Records for this task ->
====

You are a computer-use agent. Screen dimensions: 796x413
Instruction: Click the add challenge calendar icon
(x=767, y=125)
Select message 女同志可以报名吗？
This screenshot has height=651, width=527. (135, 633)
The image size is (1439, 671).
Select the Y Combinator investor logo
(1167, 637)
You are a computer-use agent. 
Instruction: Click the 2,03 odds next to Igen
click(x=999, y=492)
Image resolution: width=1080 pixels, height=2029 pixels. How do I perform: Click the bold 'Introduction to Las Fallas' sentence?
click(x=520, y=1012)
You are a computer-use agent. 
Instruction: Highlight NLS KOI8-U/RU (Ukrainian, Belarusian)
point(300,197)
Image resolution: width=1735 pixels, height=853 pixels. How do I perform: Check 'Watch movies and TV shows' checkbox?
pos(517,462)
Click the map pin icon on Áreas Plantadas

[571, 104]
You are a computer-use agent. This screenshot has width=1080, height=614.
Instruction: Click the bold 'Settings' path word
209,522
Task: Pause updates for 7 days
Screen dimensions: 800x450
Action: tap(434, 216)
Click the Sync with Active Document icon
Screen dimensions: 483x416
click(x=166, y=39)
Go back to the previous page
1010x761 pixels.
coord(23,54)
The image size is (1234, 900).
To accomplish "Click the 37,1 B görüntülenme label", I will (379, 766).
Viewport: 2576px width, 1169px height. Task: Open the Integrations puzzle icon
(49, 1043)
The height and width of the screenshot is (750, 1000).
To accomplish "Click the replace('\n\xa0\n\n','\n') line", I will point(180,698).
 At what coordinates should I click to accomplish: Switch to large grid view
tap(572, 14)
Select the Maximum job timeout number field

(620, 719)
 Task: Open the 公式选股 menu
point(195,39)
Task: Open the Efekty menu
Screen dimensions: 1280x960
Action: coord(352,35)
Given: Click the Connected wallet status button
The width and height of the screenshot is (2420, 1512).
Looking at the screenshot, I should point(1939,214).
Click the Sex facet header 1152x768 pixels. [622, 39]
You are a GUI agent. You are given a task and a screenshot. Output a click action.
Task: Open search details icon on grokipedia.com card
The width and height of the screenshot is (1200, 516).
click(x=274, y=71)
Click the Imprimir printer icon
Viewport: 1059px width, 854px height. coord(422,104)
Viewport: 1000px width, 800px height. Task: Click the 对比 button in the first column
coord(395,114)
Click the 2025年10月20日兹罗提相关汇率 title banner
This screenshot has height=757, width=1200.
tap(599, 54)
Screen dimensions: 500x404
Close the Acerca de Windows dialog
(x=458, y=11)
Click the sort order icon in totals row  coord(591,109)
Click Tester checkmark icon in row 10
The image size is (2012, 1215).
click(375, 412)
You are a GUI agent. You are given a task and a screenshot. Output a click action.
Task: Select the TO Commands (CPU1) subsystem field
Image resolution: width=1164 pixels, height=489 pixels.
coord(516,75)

====

Reproduce every row above word for word, without changing, adding, or leaving out anything.

Task response ->
You are a computer-use agent. Screen dimensions: 796x413
Instruction: Click the add challenge calendar icon
(x=767, y=125)
Select message 女同志可以报名吗？
This screenshot has height=651, width=527. (135, 633)
The image size is (1439, 671).
Select the Y Combinator investor logo
(1167, 637)
You are a computer-use agent. 
Instruction: Click the 2,03 odds next to Igen
click(x=999, y=492)
Image resolution: width=1080 pixels, height=2029 pixels. How do I perform: Click the bold 'Introduction to Las Fallas' sentence?
click(x=520, y=1012)
You are a computer-use agent. 
Instruction: Highlight NLS KOI8-U/RU (Ukrainian, Belarusian)
point(300,197)
Image resolution: width=1735 pixels, height=853 pixels. How do I perform: Check 'Watch movies and TV shows' checkbox?
pos(517,462)
Click the map pin icon on Áreas Plantadas

[571, 104]
You are a computer-use agent. This screenshot has width=1080, height=614.
Instruction: Click the bold 'Settings' path word
209,522
Task: Pause updates for 7 days
Screen dimensions: 800x450
Action: tap(434, 216)
Click the Sync with Active Document icon
Screen dimensions: 483x416
click(x=166, y=39)
Go back to the previous page
1010x761 pixels.
coord(23,54)
The image size is (1234, 900).
To accomplish "Click the 37,1 B görüntülenme label", I will (379, 766).
Viewport: 2576px width, 1169px height. Task: Open the Integrations puzzle icon
(49, 1043)
The height and width of the screenshot is (750, 1000).
To accomplish "Click the replace('\n\xa0\n\n','\n') line", I will point(180,698).
 At what coordinates should I click to accomplish: Switch to large grid view
tap(572, 14)
Select the Maximum job timeout number field

(620, 719)
 Task: Open the 公式选股 menu
point(195,39)
Task: Open the Efekty menu
Screen dimensions: 1280x960
Action: coord(352,35)
Given: Click the Connected wallet status button
The width and height of the screenshot is (2420, 1512).
Looking at the screenshot, I should point(1939,214).
Click the Sex facet header 1152x768 pixels. [622, 39]
You are a GUI agent. You are given a task and a screenshot. Output a click action.
Task: Open search details icon on grokipedia.com card
The width and height of the screenshot is (1200, 516).
click(x=274, y=71)
Click the Imprimir printer icon
Viewport: 1059px width, 854px height. coord(422,104)
Viewport: 1000px width, 800px height. Task: Click the 对比 button in the first column
coord(395,114)
Click the 2025年10月20日兹罗提相关汇率 title banner
This screenshot has height=757, width=1200.
tap(599, 54)
Screen dimensions: 500x404
Close the Acerca de Windows dialog
(x=458, y=11)
Click the sort order icon in totals row  coord(591,109)
Click Tester checkmark icon in row 10
The image size is (2012, 1215).
click(375, 412)
You are a GUI agent. You are given a task and a screenshot. Output a click action.
Task: Select the TO Commands (CPU1) subsystem field
Image resolution: width=1164 pixels, height=489 pixels.
coord(516,75)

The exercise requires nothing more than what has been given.